REVIEW QUESTION
What interventions are effective in preventing delirium in older adults living in institutional long-term care (LTC)?
TYPE OF REVIEW
A systematic review of three cluster randomized controlled trials (RCTs).
RELEVANCE FOR NURSING
Delirium is characterized by a spectrum of behaviors, including cognitive and attention deficits and fluctuating levels of consciousness. It is often associated with an underlying physiological disturbance, and risk factors include a previous history of delirium and dementia or cognitive impairment. Delirium is estimated to occur in up to 50% of older hospitalized adults, and adults living in institutional LTC are at particularly high risk.
An episode of delirium increases risks of hospital admission, cognitive decline, and death. If recognized in the early stages, delirium can be prevented or mitigated. Hospital studies have shown it is possible to prevent about one-third of cases by providing an environment and care plan that target the main delirium risk factors, including providing better lighting and signs to avoid disorientation, avoiding unnecessary use of catheters to help prevent infection, and avoiding certain medications that increase the risk of delirium. It is unclear whether interventions to prevent delirium in LTC are effective.
CHARACTERISTICS OF THE EVIDENCE
The objective of this review was to assess the effectiveness of interventions in preventing delirium among older adults in institutional LTC settings. Inclusion criteria were RCTs and cluster RCTs of single and multicomponent nonpharmacological and pharmacological interventions for preventing delirium in older adult (ages 65 years and older) permanent residents of LTC facilities. The primary outcomes were prevalence, incidence, and severity of delirium, and mortality.
The review included three trials, for a total of 3,851 participants. One study assessed the effect of a weight-based hydration intervention on the incidence of delirium in nursing homes, the second study assessed the introduction of a computerized system to identify medications that may contribute to delirium risk and trigger a pharmacist-led medication review, and the third assessed whether an enhanced education intervention to deliver training sessions to staff and develop targets for delirium prevention reduced the incidence of delirium.

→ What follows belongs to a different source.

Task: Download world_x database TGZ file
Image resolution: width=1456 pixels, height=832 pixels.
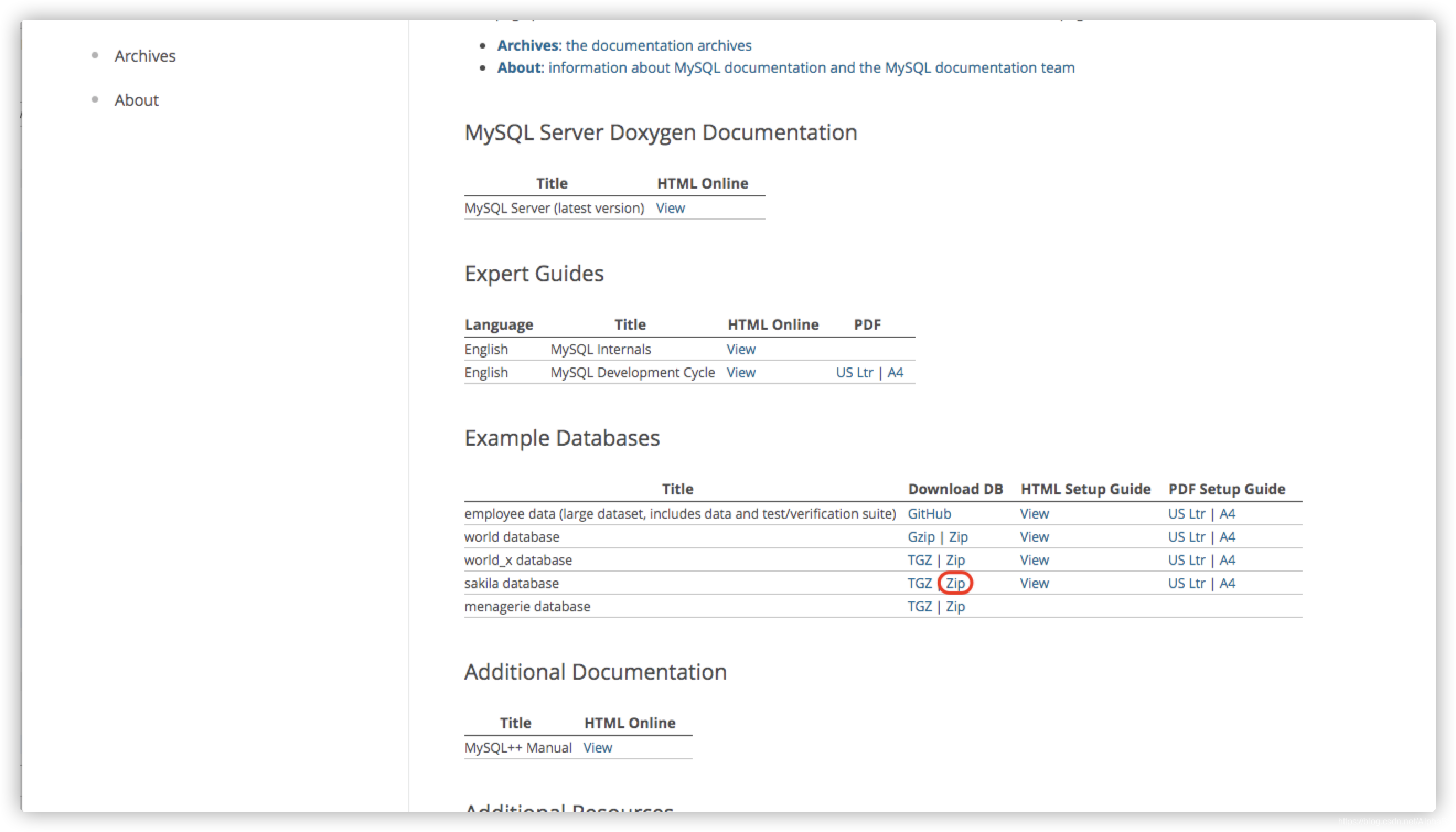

All three were cluster RCTs.
It wasn't possible to determine if the hydration intervention reduced the incidence of delirium in the first study because it was small and the design was problematic (very low-certainty evidence). The introduction of a computerized system to identify medications that may contribute to delirium risk and conduct a medication review was probably associated with a reduction in delirium incidence (moderate-certainty evidence) but had little or no effect on mortality (moderate-certainty evidence). It wasn't possible to determine if the education intervention reduced delirium incidence (very low-certainty evidence) or delirium prevalence (very low-certainty evidence) because of serious imprecision in the results. It had little or no effect on mortality (moderate-certainty evidence).
BEST PRACTICE RECOMMENDATIONS
Although the introduction of a software-based intervention to identify medications that could contribute to delirium risk and trigger a medication review was probably associated with a reduction in delirium incidence in one large RCT, this was the finding of only one study, and comparable information technology services in LTC settings are necessary before any change in practice can be recommended. Based on the limited evidence of the effectiveness of interventions for preventing delirium in older adults in LTC settings, changing current practice is not recommended. The findings suggest the value of further exploration of computerized medication management and enhanced education.